Author SarahRose Posted January 18, 2010 Author Posted January 18, 2010 Have you looked at his history on his browser? If he clears it, then come in some time and sexually say you'd like to join the fun. See what he's looking at. Is there is an inordinate amount of naked men in his porn? I'm giving good odds he's gay. I love porn as much as the next guy, but I'll take live pussy ANY DAY. And 6 months is WAY too soon to get bored. He roped in his "cover" (that would be you) now he can get back to nature. He is very very good at deleting the history but I have monitoring software on there so I know what websites he went to and it will say what the name of the vid he looked at. He doesn't look at men. He's not gay. He looks mostly at MILF and creampie
Author SarahRose Posted January 18, 2010 Author Posted January 18, 2010 Wanking is a lot easier than sex. He's probably just lazy, used to spanking it for a couple of minutes for a hassle free release. I think you should give it one more shot. Sit him down for a serious discussion and mention that you are not prepared to stay in a marriage with this level of sex. What happens next is up to him. Give him time to think about it and choose to either work on the issue together, or split up. First off I really like you name lol. I do think laziness has something to do with it but leaving me out like that is extremely selfish. I think I might ask him what I am supposed to do for sex.

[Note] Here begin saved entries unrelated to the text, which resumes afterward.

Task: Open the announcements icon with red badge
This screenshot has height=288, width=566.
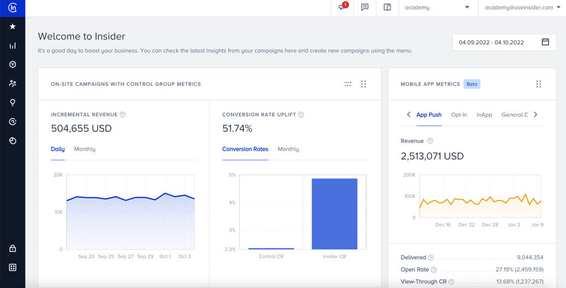Action: (x=343, y=7)
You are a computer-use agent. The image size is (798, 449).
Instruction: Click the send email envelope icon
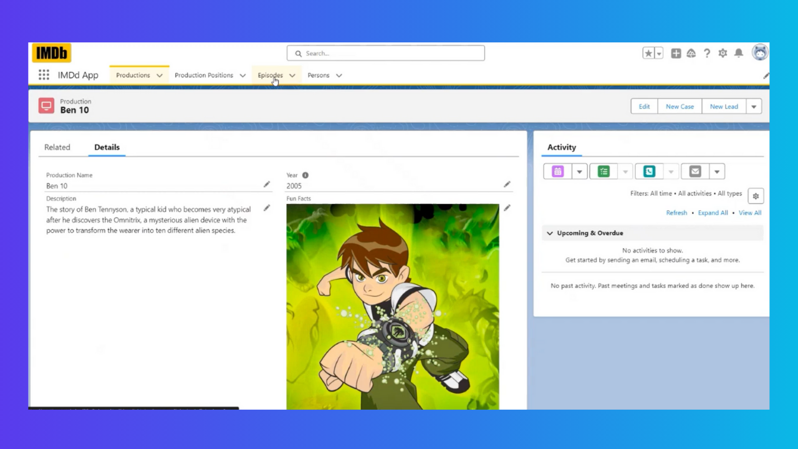click(x=695, y=171)
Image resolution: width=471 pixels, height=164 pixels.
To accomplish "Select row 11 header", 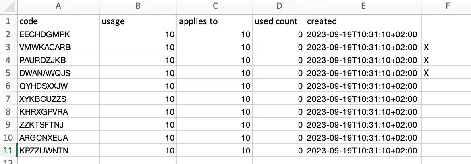I will (8, 150).
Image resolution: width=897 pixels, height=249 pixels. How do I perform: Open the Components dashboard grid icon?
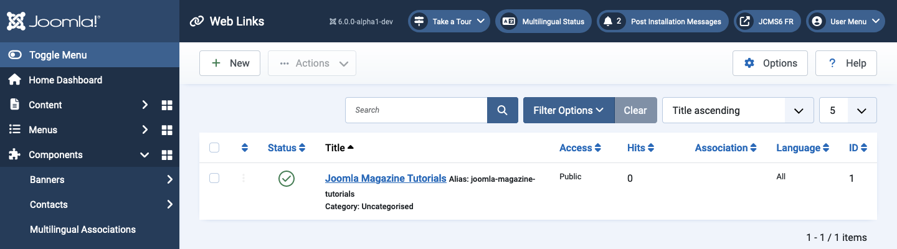click(167, 155)
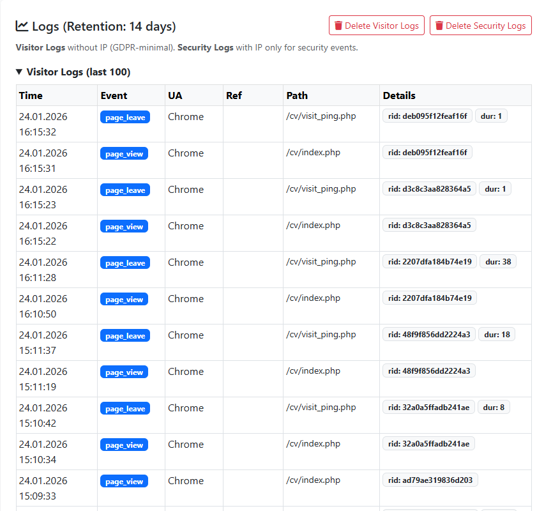Select the Details column header

pyautogui.click(x=399, y=96)
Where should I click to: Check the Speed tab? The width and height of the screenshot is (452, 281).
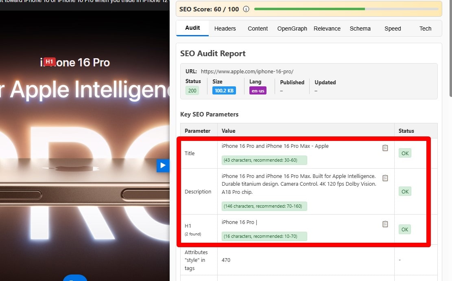(x=393, y=29)
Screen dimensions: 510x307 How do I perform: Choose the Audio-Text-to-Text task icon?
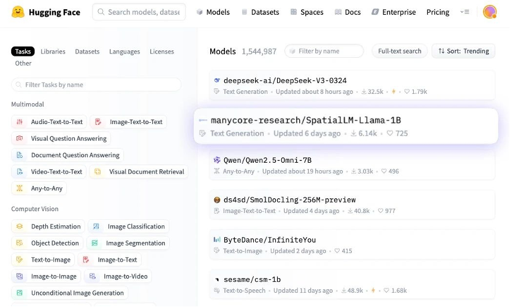click(20, 122)
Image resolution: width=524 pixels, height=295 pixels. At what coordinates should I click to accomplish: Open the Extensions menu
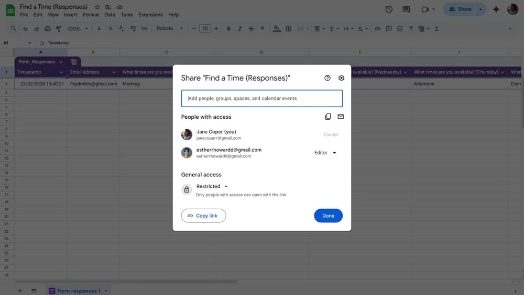150,15
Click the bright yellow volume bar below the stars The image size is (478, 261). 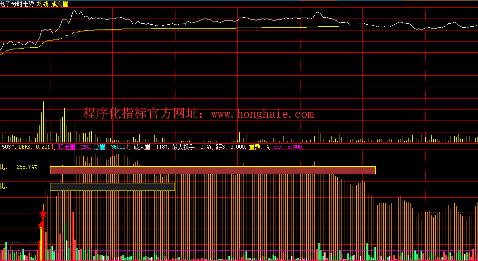coord(41,244)
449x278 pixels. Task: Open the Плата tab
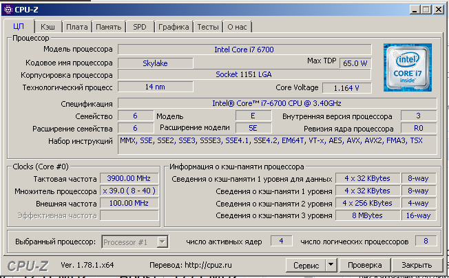pos(76,27)
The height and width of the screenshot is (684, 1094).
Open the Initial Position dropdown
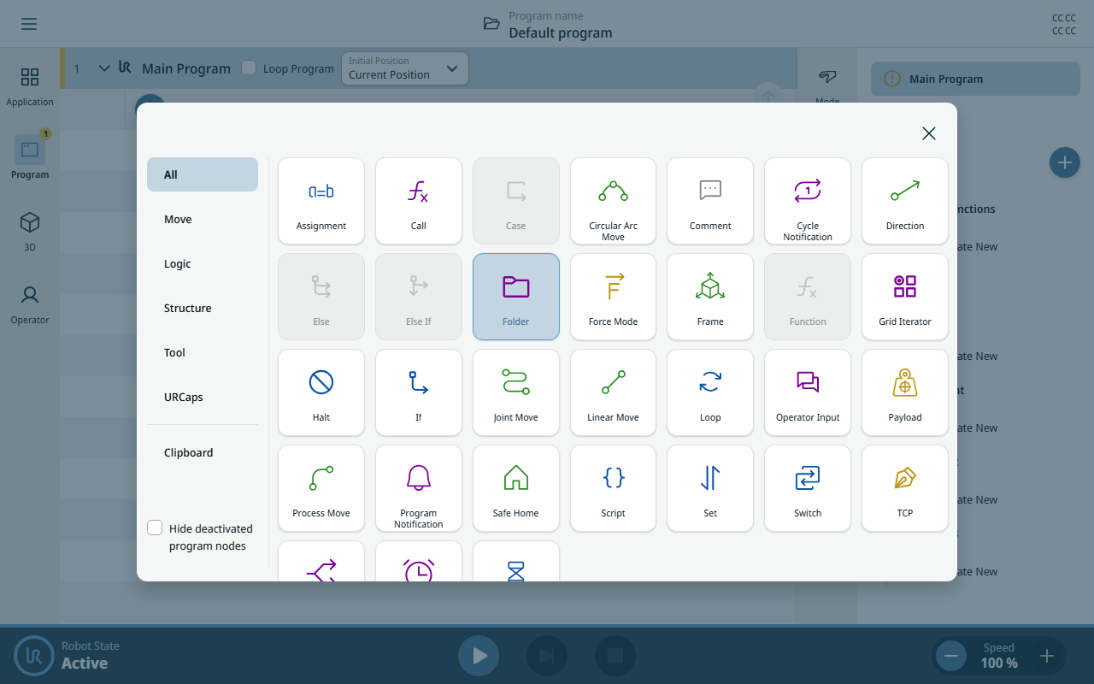[405, 68]
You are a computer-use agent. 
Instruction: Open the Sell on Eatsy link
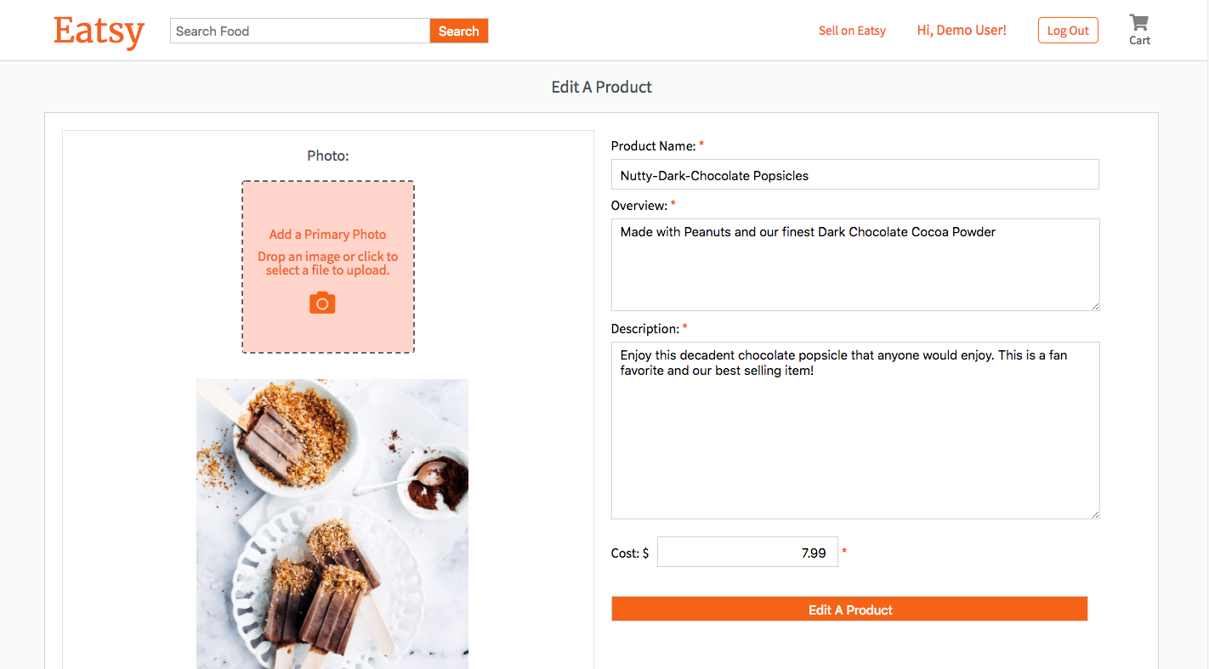[852, 31]
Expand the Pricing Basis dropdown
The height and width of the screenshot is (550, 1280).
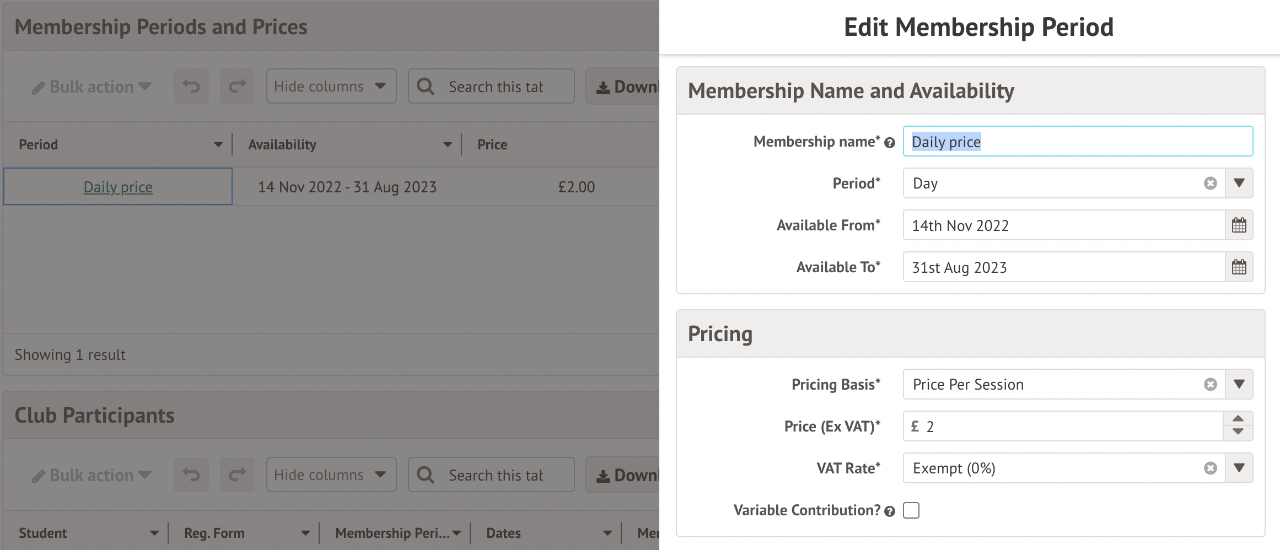pos(1239,385)
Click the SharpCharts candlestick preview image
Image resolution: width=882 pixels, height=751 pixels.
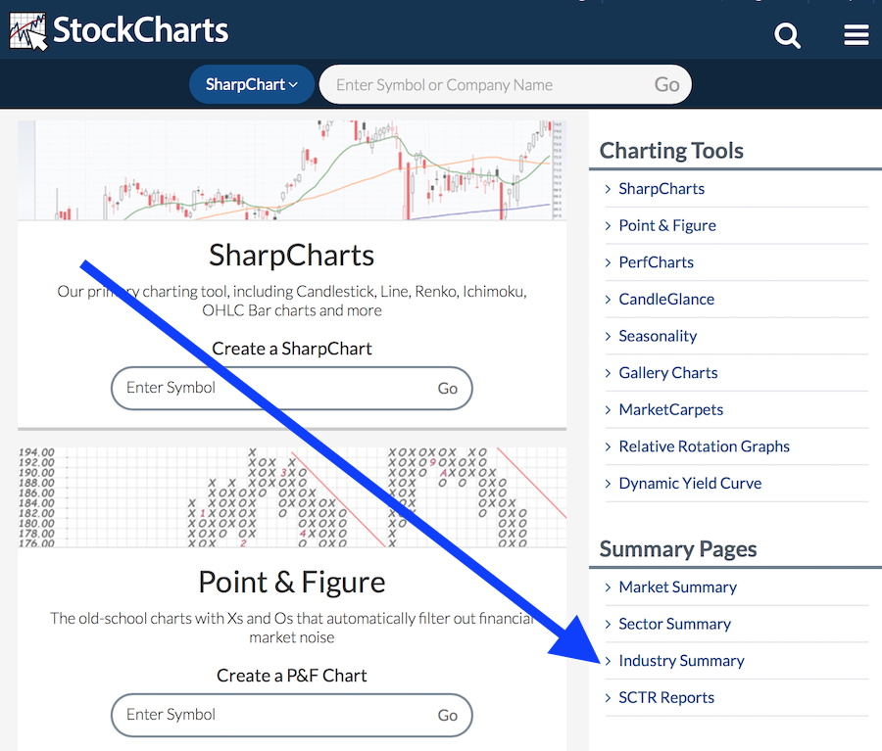coord(292,170)
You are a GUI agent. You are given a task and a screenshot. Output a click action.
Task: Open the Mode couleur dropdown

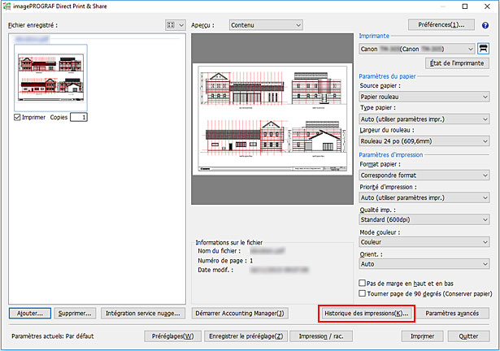click(x=423, y=242)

Author SarahRose Posted January 18, 2010 Author Posted January 18, 2010 I don't think you will be able to get a satisfactory conclusion here without a professional counselor. His addiction is as much to masturbation as it is to porn. He likes individual sex because it gives an easy quick high without having to consider the needs of a partner. This is almost "hardwired" in him at this point. He was doing this long before he met you, he just hid it. He is showing no remorse or understanding of how left out you are here. He is choosing his addiction over you. How do we know it is an addiction at this point? Ask yourself, what if what he was doing was drinking... Would it be ok to drink this much, and ALONE, and if your spouse was confronting you that the drinking was interfering with the marriage...? I made an appointment to see a marriage counselor. I see it as if I was doing something he hated and I promised to stop but didn't that would be towards an addiction. He doesn't seem to show any caring at all about how much this hurts me.
Author SarahRose Posted January 18, 2010 Author Posted January 18, 2010 Yes he is pushing for us to buy a house together. I don't want to until these things are sorted out. I wish there was some equivalent thing I could do to him so he can see what it feels like!